Unexpectedly, the concealed contents of the ART, long obscured by the Lai administration, have now been exposed through the newly released NTE report. Among the undisclosed commitments are Taiwan’s agreement to open imports of bovine by-products such as blood and tallow, and to apply the same inspection standards to American pork as to domestic or other imported pork. For American beef, cumbersome import quarantine procedures will be eliminated, and ractopamine standards will align with those of the Codex Alimentarius Commission. Previously, under the World Trade Organization (WTO) Agreement on Agriculture, Taiwan could impose additional tariffs as a safeguard mechanism if agricultural imports surged and prices dropped excessively; yet Taiwan has agreed to abandon this final line of defense for the United States. From food safety to agriculture, this amounts to a comprehensive concession.
However, these commitments and details were never clearly disclosed to the public in official briefings or press releases. In response to accusations of withholding information, the Executive Yuan has claimed that the full agreement was published on its website on the day of signing, yet press conferences only highlighted figures and items favorable to the government. The U.S.-Taiwan tariff negotiations were not only opaque during the process, but also in post-agreement disclosures, leaving the public in the dark—an approach that contradicts the administration’s claim of “transparent governance.”

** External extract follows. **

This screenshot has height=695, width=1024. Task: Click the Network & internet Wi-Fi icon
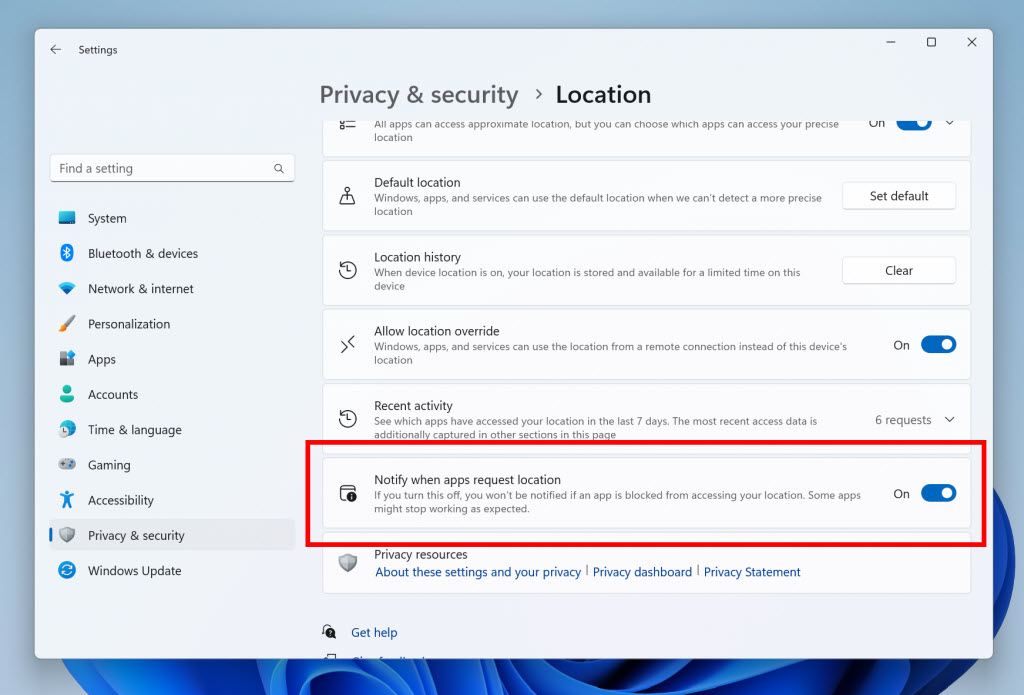tap(67, 289)
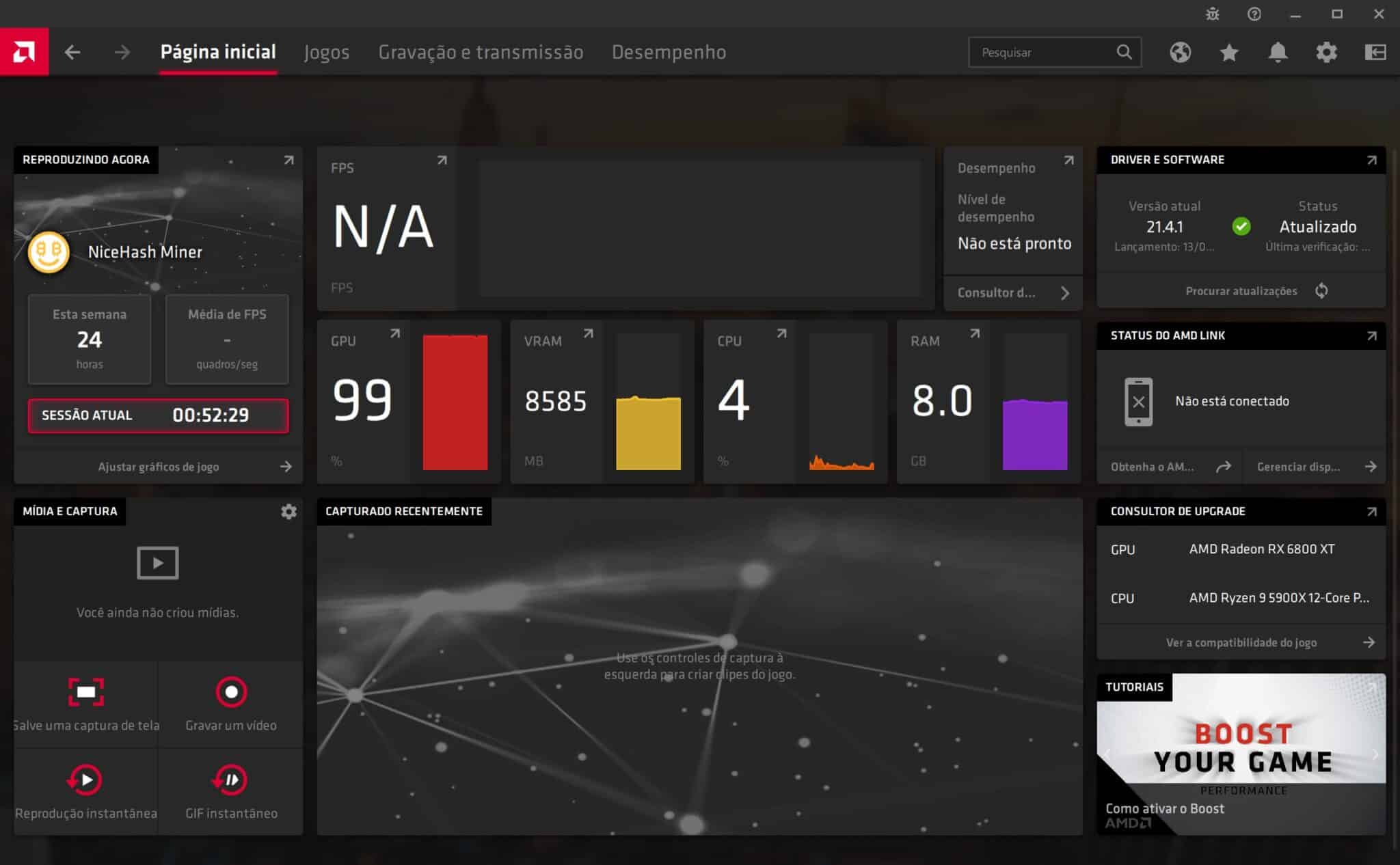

Even after making such extensive concessions, Taiwan has only secured tariff rates equivalent to those of Japan and South Korea. Following a U.S. federal court ruling that reciprocal tariffs were unlawful, President Donald Trump announced the initiation of Section 301 investigations against multiple countries, with Taiwan still among those affected. More recently, Mr. Trump declared a 100-percent tariff on imported patented pharmaceuticals, with Taiwan again bearing the full brunt, while Japan and South Korea enjoy preferential rates of 15 percent. The Lai administration has described both the abandonment of safeguard mechanisms and the heavy tariffs on pharmaceuticals as having “manageable impact,” yet in reality, this underscores that despite offering substantial concessions, Taiwan has failed to secure any preferential treatment from the United States. Can such negotiations truly be called successful?
In light of the “black box” revealed by the USTR and juxtaposed with the Executive Yuan’s narrative built on selective disclosures, the public is left with one pressing question: How much national interest has the Lai administration already traded away? And is this fair to past and future generations?